The top ten:
After one and a half years of blogging about historical crime cases, the New Year offers a great opportunity to look back at crimes that fascinated my readers the most. These were the most popular:
1. New Discoveries about the Lincoln Assassination: Interview with Author Michael W. Kauffman. No, John Wilkes Booth did not break his leg jumping from the balcony after shooting Lincoln. Computer analysis of all the data in the one of the most famous historical crime cases ever offers new insights, and Michael Kauffman explains them. This is an author who was so committed to researching the assassination he jumped from the balcony in Ford’s Theater himself.
2. Ötzi, the Alpine Iceman: How Modern Forensic Science Unveiled a Stone Age Murder.

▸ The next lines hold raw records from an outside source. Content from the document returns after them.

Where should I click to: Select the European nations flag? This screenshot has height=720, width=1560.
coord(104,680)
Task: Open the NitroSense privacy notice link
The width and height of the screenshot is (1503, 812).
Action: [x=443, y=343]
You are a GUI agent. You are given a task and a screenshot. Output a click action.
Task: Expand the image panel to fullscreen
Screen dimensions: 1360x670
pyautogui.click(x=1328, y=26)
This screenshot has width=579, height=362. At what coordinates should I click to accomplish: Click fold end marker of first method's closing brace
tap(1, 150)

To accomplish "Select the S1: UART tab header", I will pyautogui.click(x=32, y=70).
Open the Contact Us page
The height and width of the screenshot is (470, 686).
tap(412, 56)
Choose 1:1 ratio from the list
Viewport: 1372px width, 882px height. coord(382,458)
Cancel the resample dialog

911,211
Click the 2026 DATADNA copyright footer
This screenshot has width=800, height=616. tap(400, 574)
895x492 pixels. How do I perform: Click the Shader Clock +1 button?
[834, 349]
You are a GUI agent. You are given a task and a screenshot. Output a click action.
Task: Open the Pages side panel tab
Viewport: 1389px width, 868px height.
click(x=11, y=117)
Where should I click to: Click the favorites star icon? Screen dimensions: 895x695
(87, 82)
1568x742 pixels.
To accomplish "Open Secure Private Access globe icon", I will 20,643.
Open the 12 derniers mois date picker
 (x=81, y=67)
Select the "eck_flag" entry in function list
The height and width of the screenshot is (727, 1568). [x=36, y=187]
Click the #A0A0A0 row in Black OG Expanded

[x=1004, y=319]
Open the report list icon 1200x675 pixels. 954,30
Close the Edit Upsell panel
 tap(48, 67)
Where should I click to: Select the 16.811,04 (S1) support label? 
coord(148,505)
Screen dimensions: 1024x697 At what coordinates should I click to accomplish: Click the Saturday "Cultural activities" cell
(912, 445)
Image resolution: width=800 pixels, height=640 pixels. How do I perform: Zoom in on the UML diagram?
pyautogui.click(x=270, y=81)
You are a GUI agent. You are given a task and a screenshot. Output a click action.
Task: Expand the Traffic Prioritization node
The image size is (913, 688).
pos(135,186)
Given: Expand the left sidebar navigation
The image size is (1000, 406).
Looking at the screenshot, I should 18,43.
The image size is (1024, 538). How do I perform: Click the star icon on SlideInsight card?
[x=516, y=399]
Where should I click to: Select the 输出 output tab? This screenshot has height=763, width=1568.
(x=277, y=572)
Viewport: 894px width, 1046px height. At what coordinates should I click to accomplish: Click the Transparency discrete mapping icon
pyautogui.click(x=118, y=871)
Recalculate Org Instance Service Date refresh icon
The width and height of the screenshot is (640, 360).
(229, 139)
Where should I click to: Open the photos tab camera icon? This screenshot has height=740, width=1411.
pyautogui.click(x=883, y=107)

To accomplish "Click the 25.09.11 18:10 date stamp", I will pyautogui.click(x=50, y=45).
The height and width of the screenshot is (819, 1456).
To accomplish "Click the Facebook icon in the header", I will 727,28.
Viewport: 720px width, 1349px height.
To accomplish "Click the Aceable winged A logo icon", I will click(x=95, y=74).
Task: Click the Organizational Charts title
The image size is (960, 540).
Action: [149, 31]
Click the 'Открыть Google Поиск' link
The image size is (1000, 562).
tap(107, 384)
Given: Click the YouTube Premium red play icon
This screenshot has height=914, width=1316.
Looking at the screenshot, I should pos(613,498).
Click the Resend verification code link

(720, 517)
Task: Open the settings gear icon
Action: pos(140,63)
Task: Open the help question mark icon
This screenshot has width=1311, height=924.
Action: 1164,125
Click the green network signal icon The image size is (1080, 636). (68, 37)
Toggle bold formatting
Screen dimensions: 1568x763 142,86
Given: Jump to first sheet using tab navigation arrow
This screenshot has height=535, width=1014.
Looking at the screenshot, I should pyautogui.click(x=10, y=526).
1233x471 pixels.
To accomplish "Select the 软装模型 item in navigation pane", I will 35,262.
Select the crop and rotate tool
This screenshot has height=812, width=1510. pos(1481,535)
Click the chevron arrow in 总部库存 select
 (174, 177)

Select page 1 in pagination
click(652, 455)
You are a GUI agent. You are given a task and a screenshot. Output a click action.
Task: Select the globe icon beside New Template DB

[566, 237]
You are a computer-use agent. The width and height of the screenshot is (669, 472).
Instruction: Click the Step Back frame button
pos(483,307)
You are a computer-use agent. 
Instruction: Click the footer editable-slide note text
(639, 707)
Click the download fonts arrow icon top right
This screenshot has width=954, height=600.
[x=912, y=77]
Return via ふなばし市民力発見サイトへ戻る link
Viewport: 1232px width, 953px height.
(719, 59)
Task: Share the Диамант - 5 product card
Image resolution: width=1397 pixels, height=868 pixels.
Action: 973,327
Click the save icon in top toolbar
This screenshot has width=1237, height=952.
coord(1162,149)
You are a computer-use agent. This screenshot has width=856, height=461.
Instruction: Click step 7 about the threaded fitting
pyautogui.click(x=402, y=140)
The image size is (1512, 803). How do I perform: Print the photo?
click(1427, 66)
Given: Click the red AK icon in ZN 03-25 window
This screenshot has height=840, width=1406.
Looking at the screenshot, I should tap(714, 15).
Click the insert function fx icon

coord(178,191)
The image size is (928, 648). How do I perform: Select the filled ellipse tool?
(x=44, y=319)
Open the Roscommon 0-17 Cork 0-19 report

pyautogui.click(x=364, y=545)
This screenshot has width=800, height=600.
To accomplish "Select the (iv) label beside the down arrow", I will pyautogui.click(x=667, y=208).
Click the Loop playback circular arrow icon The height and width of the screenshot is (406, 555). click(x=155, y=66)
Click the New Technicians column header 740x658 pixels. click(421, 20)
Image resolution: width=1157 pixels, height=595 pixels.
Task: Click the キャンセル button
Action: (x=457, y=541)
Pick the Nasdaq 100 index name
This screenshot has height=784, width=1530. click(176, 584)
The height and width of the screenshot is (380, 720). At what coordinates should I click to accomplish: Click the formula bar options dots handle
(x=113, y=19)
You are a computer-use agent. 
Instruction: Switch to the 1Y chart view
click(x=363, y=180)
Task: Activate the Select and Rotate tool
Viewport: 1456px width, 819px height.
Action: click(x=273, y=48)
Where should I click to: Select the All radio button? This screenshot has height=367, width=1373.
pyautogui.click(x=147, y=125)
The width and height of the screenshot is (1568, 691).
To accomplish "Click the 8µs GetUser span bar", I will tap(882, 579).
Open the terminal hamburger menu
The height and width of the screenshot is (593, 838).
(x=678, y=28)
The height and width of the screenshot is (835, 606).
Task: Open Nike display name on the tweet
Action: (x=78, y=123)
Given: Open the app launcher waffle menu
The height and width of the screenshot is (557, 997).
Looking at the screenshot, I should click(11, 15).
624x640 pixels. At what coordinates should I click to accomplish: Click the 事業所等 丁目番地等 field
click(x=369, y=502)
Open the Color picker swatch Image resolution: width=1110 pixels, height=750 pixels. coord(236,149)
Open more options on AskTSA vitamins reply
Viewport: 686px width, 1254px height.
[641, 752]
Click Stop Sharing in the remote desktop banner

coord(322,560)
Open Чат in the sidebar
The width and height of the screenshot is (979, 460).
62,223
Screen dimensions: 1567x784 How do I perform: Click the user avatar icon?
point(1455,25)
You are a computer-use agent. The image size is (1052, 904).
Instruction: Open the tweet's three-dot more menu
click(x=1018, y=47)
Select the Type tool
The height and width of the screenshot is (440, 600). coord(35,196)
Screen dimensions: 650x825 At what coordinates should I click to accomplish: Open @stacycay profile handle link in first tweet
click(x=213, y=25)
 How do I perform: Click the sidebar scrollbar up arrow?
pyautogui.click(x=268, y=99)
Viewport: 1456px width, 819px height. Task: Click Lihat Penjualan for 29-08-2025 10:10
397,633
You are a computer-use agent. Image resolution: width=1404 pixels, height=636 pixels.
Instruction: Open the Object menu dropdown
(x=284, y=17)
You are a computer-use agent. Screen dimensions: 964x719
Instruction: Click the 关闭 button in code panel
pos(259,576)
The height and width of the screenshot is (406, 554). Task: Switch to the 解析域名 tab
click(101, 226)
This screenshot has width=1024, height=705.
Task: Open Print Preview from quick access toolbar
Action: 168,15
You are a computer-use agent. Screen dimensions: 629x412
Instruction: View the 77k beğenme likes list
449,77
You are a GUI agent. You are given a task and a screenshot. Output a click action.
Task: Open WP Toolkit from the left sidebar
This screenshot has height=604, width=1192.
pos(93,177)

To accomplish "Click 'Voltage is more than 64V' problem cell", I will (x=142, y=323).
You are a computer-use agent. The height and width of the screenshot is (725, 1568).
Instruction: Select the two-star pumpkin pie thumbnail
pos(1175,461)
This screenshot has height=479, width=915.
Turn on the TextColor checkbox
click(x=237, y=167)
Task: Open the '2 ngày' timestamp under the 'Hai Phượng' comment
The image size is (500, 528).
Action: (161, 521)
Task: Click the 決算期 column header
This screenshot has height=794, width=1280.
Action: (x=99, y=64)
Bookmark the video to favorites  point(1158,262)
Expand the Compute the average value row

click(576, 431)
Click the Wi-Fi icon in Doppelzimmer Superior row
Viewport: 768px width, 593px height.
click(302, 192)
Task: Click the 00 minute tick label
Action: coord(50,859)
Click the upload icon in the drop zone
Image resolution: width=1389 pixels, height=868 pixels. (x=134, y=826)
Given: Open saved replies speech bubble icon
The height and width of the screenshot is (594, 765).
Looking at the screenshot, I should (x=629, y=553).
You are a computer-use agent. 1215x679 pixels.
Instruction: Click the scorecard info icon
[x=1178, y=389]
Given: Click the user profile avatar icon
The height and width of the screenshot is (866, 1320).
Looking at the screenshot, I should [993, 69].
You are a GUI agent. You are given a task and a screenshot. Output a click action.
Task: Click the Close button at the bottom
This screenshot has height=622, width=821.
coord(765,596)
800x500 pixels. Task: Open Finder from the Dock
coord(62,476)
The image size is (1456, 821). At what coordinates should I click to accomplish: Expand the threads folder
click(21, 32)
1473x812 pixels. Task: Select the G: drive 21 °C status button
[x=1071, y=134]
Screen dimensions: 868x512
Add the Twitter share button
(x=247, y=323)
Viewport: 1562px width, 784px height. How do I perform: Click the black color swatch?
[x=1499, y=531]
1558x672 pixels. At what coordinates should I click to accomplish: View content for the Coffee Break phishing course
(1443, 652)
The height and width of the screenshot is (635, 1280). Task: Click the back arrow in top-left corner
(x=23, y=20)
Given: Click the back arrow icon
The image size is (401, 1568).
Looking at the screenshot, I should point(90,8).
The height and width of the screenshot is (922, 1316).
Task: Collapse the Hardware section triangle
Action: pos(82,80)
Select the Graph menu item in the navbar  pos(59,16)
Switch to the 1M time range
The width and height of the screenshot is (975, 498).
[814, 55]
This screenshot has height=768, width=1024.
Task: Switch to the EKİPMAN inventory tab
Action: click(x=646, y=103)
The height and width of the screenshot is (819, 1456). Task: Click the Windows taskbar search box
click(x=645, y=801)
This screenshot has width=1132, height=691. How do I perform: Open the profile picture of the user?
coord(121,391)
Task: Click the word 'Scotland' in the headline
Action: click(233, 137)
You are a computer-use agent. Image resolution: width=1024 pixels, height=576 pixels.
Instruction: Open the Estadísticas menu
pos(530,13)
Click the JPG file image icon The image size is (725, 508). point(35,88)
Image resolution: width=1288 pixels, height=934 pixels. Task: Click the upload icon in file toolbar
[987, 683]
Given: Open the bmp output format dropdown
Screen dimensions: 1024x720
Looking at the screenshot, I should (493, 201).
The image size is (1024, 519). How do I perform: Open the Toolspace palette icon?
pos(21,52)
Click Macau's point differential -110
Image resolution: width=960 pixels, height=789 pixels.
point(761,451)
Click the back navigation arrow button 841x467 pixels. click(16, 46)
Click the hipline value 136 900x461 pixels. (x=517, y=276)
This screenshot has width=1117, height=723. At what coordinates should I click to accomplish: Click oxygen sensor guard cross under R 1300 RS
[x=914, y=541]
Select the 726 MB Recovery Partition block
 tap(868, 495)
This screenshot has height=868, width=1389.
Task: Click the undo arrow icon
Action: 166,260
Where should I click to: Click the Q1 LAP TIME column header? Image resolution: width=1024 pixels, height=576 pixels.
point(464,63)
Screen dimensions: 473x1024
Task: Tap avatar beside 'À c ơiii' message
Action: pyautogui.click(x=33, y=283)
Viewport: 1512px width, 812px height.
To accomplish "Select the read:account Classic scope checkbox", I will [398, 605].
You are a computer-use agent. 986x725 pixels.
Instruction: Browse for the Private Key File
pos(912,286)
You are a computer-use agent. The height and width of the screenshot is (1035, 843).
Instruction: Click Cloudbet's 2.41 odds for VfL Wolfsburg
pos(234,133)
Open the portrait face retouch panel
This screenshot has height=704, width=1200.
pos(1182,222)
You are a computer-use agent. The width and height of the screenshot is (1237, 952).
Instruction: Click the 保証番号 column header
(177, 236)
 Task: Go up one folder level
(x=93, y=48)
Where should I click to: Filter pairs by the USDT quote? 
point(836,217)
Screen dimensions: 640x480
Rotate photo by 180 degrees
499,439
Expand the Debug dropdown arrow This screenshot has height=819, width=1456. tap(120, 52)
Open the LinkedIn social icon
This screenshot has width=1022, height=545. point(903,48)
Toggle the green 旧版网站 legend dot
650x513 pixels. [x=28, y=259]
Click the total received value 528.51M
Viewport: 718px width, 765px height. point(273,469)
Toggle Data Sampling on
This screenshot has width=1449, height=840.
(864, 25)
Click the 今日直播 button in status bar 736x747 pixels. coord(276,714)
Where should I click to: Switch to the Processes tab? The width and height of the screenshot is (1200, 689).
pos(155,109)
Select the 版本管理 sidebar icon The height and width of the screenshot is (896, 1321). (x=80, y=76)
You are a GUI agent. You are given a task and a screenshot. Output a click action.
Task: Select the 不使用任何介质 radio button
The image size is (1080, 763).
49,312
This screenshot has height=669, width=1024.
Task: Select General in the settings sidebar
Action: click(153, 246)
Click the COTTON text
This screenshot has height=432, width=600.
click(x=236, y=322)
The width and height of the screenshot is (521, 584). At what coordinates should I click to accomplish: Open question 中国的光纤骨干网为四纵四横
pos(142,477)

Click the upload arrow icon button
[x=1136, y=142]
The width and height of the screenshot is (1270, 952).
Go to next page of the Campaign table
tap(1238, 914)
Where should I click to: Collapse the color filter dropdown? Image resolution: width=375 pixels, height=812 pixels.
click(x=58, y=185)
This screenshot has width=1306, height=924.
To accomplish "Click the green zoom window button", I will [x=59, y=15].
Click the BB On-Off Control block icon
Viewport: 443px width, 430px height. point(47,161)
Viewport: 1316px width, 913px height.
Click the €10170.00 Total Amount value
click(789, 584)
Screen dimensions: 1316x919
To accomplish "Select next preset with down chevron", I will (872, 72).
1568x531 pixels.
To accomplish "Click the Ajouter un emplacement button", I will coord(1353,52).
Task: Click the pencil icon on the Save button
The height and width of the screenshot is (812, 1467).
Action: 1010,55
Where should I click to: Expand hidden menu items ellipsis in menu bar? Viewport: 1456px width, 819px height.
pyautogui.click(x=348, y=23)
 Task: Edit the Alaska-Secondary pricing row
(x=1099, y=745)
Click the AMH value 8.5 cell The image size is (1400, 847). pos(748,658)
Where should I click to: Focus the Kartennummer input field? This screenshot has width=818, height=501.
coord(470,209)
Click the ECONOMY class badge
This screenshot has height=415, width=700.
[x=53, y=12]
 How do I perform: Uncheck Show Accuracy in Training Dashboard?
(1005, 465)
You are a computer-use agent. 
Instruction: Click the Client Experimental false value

Historical crime at its best, because murder cases don’t get any colder than this! Someone killed the iceman 5000 years ago. Modern scientists have pieced together the iceman’s last moments with analysis of his head injury, the arrow that shot him, and a defensive wound.
3. Jefferson C. Davis, Civil War General and Murderer: Interview with Donald A. Clark. The Civil War had its own historical crime cases. In this one, one general killed another. Clark, who authored a new book about Bull Nelson, the murder victim, talks about the crime and the murderer.
4. King Ludwig II of Bavaria: Murder, Accident, or Suicide? This is Germany’s greatest unsolved mystery. What happened to the builder of fairy tale castles and the patron of Richard Wagner? Bavaria’s monarch took a walk in 1886 and was found later that evening drowned in a lake. Murder, accident, or suicide? Here are the facts, and you can decide.
5. Ravens as Partners for Cadaver Dogs? Ravens, according to biologists, have a symbiotic hunting relationship with both humans and canines. Since ravens eat carrion, might law enforcement be able to use them to work with dogs in a team? This post contains some fascinating facets about the raven-dog-man friendship that you probably never knew.6. Poe Toaster: Might a Bavarian Group be Responsible? Every year for decades, a mysterious figure has left cognac and roses at Edgar Allen Poe’s grave. The Poe Toaster’s identity has long been a mystery, but a Bavarian group has hinted responsibility. The motive is linked to King Ludwig II and his mysterious death.
7. Volunteer Cadaver Dog Handlers: Might You and Your Dog Make a Good Detective Team? This is an interview with New York Times bestselling author and cadaver dog handler Cat Warren. She talks about training her dog and what it’s like to search for a body. Most American cadaver dog handlers are volunteers, and she invites you to consider whether you and your dog might have the right aptitude.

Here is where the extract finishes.